## Task to carry out
Carry on the account below of flying into and out of Tehran, picking up right after its last sentence.
## START Document passage
Emirates EK 977 flight from Dubai lands on time at 8:35 pm. Immigration is swift and rather uneventful. The building basically looks like every slightly overcrowded airport in the world, although the signs are in Farsi adds a little adventourism for those like me who are completely ignorant of the language. “Of course there is no blood fountain.” I am a little disappointed. I’d expected more history. Predominant color: chocolate.

Standing at the baggage claim, there is only one piece of luggage on the whole carousel at a time. I feel like I am trapped in a performance by Santiago Sierra. Nobody else seems to notice. Fortunately, many women in Iran smoke. Stepping out of Mehrabad, I bum a cigarette. Immediately a number of husky-voiced women organize a prepaid taxi ride for me to the overrated Esteghlal Hotel in the swanky northern part of Tehran.

Next morning, I wisely downgrade myself several stars to the “legendary” (as Lonely Planet calls it) Hotel Naderi (see page 96) in southern Tehran for the remainder of my stay.

When I leave Tehran in early May, my Iran Air flight IR 655 departs from the newly opened Imam Khomeini International Airport. Construction of the airport started before the revolution. IKIA was supposed to open on February 1, 2004, marking the twenty-fifth anniversary of the return of Imam Khomeini from his exile in Paris.

He arrived at Mehrabad in a chartered Air France plane. In my memory of that 1979 event, a bearded man in an oversized coat walked down the stairs of some plane and greeted people in a Pope-like manner. He reminded me of Santa Claus. I was told that he tortured people who drank Coca Cola. (I was also told that if you put meat into Coca-Cola for a day, it would disintegrate. I became a vegetarian.)

Anyway: The opening of Imam Khomeini International is postponed to May 8, 2004. Then the Turkish-Austrian construction company TAV is asked to withdraw all staff and equipment from the airport. The government will not allow foreigners to run it. There are allegations that TAV has links to Israel. Rumors, misplaced economic protectionism and national pride boil into a sticky gunk of cause and effect. TAV clears the airport, but the Iranian Armed Forces seize the airport on May 8 anyway. By then TAV has invested over $14 million in the project. Foreign investors agree that Iran is an unreliable business partner.
## END Document passage
## START Recorded information
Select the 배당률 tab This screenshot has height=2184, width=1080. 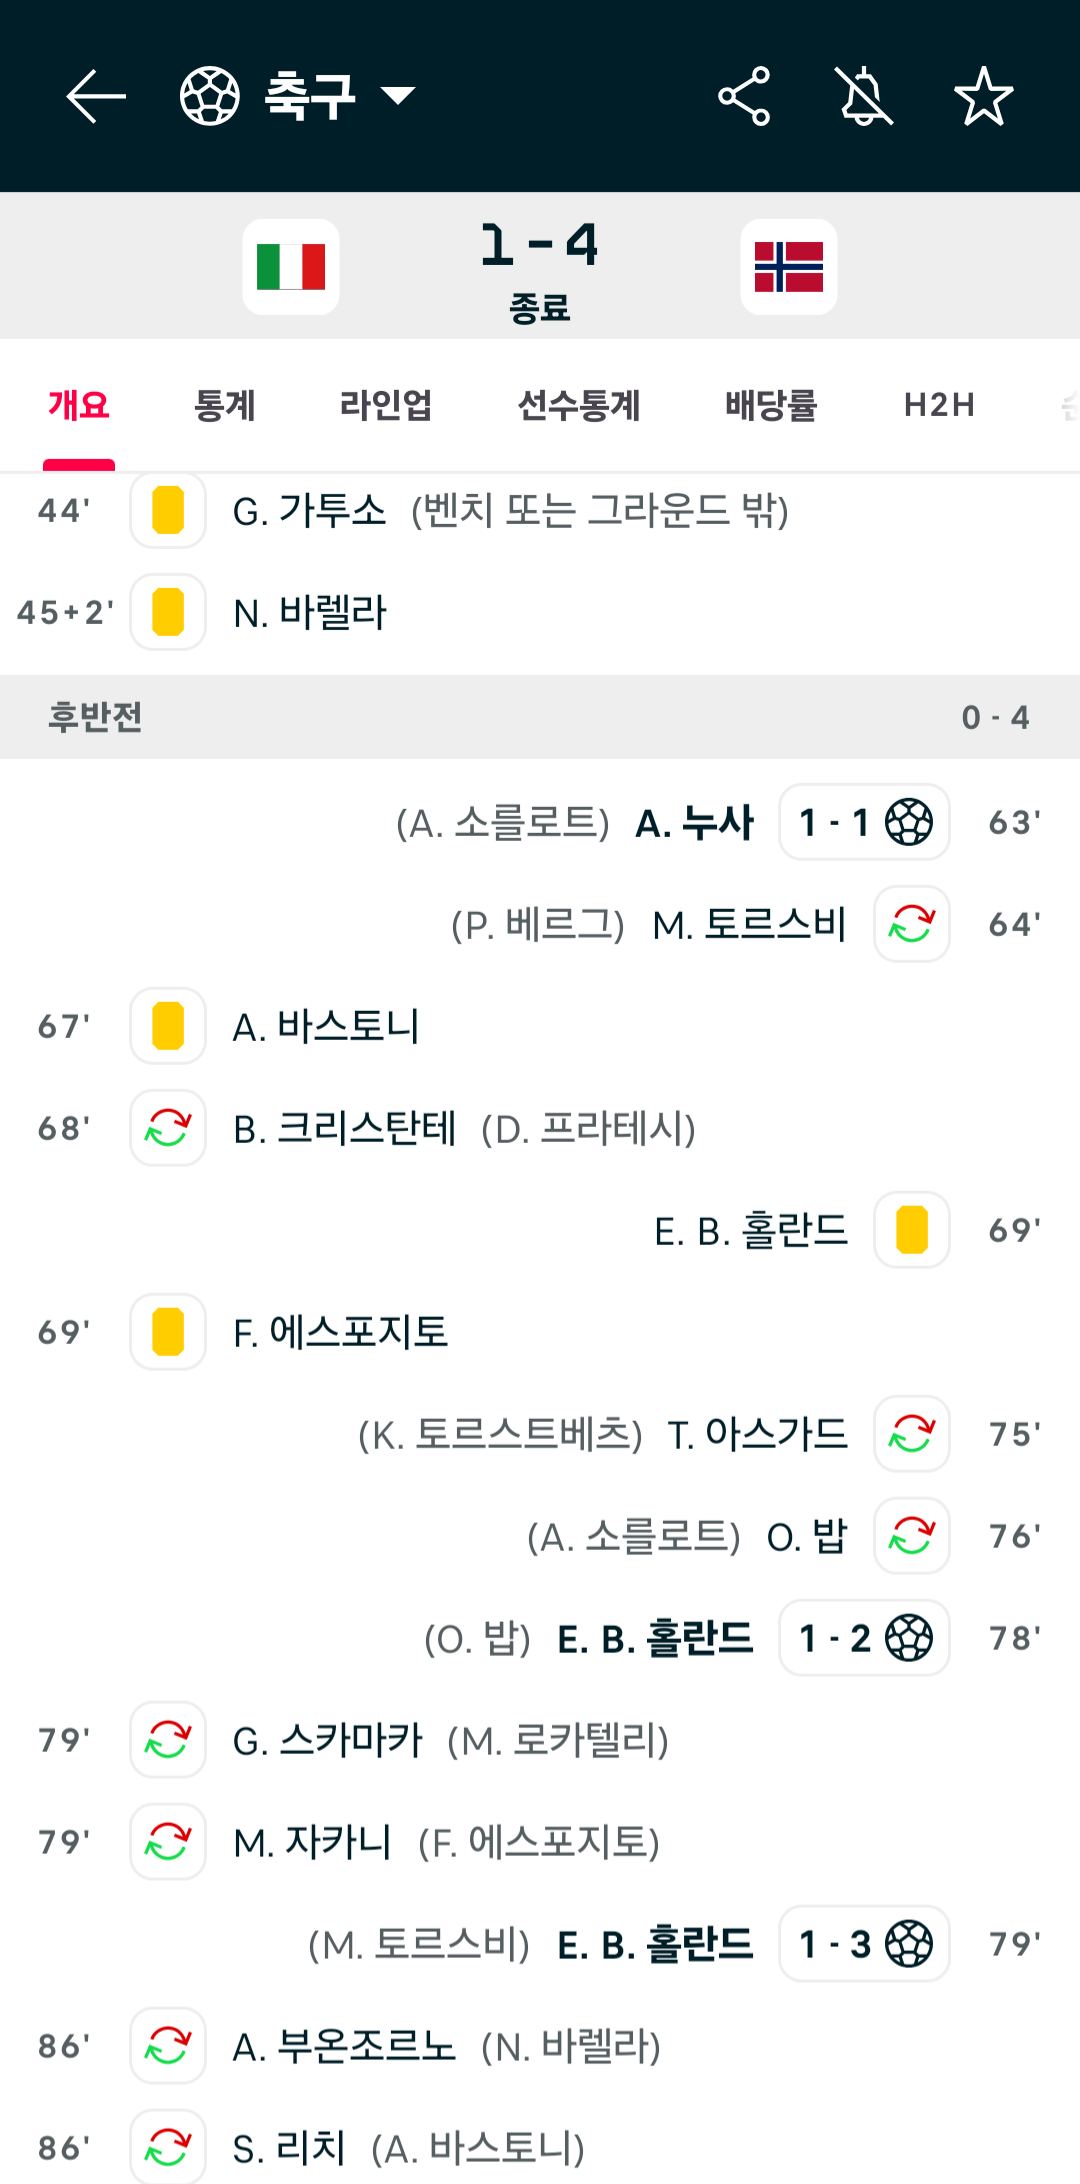click(771, 405)
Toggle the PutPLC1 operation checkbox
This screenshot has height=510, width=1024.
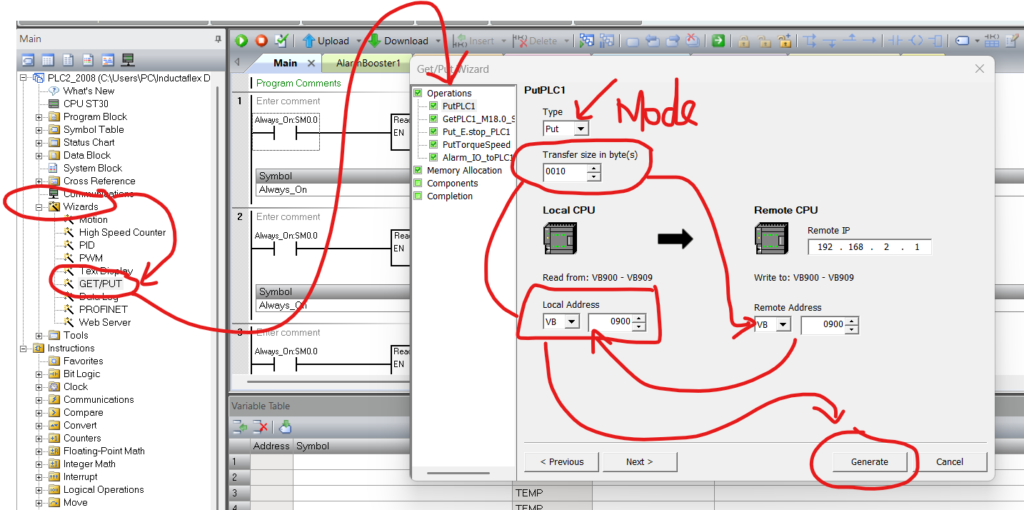[x=433, y=105]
## END Recorded information
## Solved problem
After a number of rescheduled openings, the “soft” opening in May 2005 goes widely unnoticed. My flight is one of the first ever to leave. Nobody in Tehran can tell me where the airport is located or how long it takes to get there. Iranians have buried the Imam Khomeini Airport far south in the depths of their subconscious.

When I ask the receptionist at Hotel Naderi, David, where the new airport is, he offers me a piece of baguette with his mother’s apricot jam. “It is better.” He then calls a cab. It is now four hours before my departure. The cab driver strides into the lobby. David translates. “He doesn’t know where the airport is.” Let’s look at a map. “He doesn’t have one.” Extended gestures, unhappy faces. “If the traffic is bad, it will take three hours.” I do not want to miss my plane. “Don’t worry, he’s a good driver,” I am assured.

There are no traffic jams, and the driver knows very well where he is going. I hope it is Imam Khomeini Airport. The Peykan taxi speeds down the Southern Qom Highway, out of the city and toward a barren landscape. My fingers are sticky with apricot jam.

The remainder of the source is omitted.